**REQUIRED WORK:**
Copy the items below exactly as they appear.
----
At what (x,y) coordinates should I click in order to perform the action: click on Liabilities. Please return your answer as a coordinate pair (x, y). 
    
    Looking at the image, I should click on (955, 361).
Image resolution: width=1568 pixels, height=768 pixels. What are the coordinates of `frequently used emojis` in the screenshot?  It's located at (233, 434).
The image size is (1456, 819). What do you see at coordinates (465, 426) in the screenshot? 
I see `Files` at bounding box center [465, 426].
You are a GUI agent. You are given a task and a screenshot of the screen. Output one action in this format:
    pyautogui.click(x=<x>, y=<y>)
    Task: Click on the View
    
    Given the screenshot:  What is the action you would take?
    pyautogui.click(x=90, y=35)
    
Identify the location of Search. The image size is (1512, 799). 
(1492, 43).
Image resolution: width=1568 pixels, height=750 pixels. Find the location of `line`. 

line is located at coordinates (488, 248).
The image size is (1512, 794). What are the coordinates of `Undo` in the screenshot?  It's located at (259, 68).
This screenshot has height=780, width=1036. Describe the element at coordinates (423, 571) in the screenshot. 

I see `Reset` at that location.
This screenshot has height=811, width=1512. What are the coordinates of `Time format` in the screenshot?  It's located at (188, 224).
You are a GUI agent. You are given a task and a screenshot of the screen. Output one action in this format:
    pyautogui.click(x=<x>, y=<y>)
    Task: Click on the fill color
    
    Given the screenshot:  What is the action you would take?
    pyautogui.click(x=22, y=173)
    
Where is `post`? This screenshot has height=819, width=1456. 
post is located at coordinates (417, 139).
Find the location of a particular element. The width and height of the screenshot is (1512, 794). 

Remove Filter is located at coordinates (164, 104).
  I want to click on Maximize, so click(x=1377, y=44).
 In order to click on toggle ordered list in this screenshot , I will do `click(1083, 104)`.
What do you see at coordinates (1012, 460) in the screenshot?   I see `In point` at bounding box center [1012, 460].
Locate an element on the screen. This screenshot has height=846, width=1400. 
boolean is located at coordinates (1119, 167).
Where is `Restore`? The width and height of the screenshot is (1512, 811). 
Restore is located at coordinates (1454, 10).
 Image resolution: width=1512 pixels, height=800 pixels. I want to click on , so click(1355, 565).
----
**TASK RESPONSE:**
At what (x,y) coordinates should I click in order to perform the action: click on Liabilities. Please return your answer as a coordinate pair (x, y). 
    
    Looking at the image, I should click on (955, 361).
Image resolution: width=1568 pixels, height=768 pixels. What are the coordinates of `frequently used emojis` in the screenshot?  It's located at (233, 434).
The image size is (1456, 819). What do you see at coordinates (465, 426) in the screenshot? 
I see `Files` at bounding box center [465, 426].
You are a GUI agent. You are given a task and a screenshot of the screen. Output one action in this format:
    pyautogui.click(x=<x>, y=<y>)
    Task: Click on the View
    
    Given the screenshot:  What is the action you would take?
    pyautogui.click(x=90, y=35)
    
Identify the location of Search. The image size is (1512, 799). 
(1492, 43).
Image resolution: width=1568 pixels, height=750 pixels. Find the location of `line`. 

line is located at coordinates (488, 248).
The image size is (1512, 794). What are the coordinates of `Undo` in the screenshot?  It's located at (259, 68).
This screenshot has height=780, width=1036. Describe the element at coordinates (423, 571) in the screenshot. 

I see `Reset` at that location.
This screenshot has height=811, width=1512. What are the coordinates of `Time format` in the screenshot?  It's located at (188, 224).
You are a GUI agent. You are given a task and a screenshot of the screen. Output one action in this format:
    pyautogui.click(x=<x>, y=<y>)
    Task: Click on the fill color
    
    Given the screenshot:  What is the action you would take?
    pyautogui.click(x=22, y=173)
    
Where is `post`? This screenshot has height=819, width=1456. 
post is located at coordinates (417, 139).
Find the location of a particular element. The width and height of the screenshot is (1512, 794). 

Remove Filter is located at coordinates (164, 104).
  I want to click on Maximize, so click(x=1377, y=44).
 In order to click on toggle ordered list in this screenshot , I will do `click(1083, 104)`.
What do you see at coordinates (1012, 460) in the screenshot?   I see `In point` at bounding box center [1012, 460].
Locate an element on the screen. This screenshot has height=846, width=1400. 
boolean is located at coordinates (1119, 167).
Where is `Restore`? The width and height of the screenshot is (1512, 811). 
Restore is located at coordinates (1454, 10).
 Image resolution: width=1512 pixels, height=800 pixels. I want to click on , so click(1355, 565).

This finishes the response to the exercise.